• _Directive A_:
Find every line in the listing below that contains the string "결과안내" and copy each of those lines. Case counts.
== == ==
The technical result in the proposed technical solution is achieved due to changes in the space between the grounded conductive rods of the parameters of the electric field. The electric potential of the additional electrodes is part of the electric field lines that came from the corona electrodes and closed on the grounded conductive rods, pulls them along the normal to the plane of the grounded conductive rods to the surface of the additional electrodes. The number and length of the electric field lines coinciding with the direction of the normal to the plane of the grounded conductive rods increases. Accordingly, the impulse of the electric field forces acting on the electrically charged particles generated by the corona discharge in the direction normal to the plane of the grounded conductive rods increases, their speed increases, which ensures an increase in the speed of the generated wind flow.
== == ==
• _Directive B_:
In the passage on corona electrodes and grounded rods, what does the increased speed of the charged particles ensure?
== == ==
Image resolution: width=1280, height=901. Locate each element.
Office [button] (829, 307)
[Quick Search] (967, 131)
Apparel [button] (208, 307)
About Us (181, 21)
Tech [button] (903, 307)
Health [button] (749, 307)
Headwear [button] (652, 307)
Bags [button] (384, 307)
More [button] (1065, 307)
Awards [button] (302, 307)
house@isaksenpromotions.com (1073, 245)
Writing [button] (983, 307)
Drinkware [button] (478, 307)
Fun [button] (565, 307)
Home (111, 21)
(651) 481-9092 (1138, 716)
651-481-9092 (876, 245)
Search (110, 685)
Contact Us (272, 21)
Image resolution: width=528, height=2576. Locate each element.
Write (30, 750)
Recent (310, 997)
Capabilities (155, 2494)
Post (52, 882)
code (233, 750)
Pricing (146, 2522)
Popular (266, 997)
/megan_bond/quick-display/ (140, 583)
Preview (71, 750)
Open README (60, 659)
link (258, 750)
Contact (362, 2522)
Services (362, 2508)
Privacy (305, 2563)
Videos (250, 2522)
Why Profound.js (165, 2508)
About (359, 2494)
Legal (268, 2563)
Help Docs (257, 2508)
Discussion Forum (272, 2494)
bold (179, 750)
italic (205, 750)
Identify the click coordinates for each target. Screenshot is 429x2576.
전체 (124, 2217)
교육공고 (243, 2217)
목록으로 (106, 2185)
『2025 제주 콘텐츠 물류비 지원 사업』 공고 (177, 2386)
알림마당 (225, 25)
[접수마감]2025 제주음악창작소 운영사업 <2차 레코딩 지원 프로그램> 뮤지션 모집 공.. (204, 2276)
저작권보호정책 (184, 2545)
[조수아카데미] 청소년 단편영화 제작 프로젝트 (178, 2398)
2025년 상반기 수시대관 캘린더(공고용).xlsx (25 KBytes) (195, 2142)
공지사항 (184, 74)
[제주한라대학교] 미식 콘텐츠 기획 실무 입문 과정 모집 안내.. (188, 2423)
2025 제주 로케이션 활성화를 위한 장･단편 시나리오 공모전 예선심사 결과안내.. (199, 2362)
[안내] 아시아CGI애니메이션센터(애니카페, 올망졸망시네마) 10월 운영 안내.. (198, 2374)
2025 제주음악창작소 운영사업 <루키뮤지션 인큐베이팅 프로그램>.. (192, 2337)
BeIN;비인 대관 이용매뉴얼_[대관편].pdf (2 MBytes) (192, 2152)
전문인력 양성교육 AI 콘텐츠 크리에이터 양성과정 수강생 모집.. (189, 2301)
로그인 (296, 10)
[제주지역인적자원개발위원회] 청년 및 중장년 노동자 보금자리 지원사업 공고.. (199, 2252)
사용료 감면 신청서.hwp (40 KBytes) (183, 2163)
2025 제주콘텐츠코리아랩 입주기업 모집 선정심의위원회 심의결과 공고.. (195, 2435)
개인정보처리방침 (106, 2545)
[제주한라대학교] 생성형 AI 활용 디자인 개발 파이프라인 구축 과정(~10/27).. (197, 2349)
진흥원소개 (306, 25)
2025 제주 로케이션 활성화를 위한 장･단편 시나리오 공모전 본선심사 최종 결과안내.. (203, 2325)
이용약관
== == ==
• _Full solution A_:
2025 제주 로케이션 활성화를 위한 장･단편 시나리오 공모전 예선심사 결과안내.. (199, 2362)
2025 제주 로케이션 활성화를 위한 장･단편 시나리오 공모전 본선심사 최종 결과안내.. (203, 2325)

• _Full solution B_:
An increase in the speed of the generated wind flow.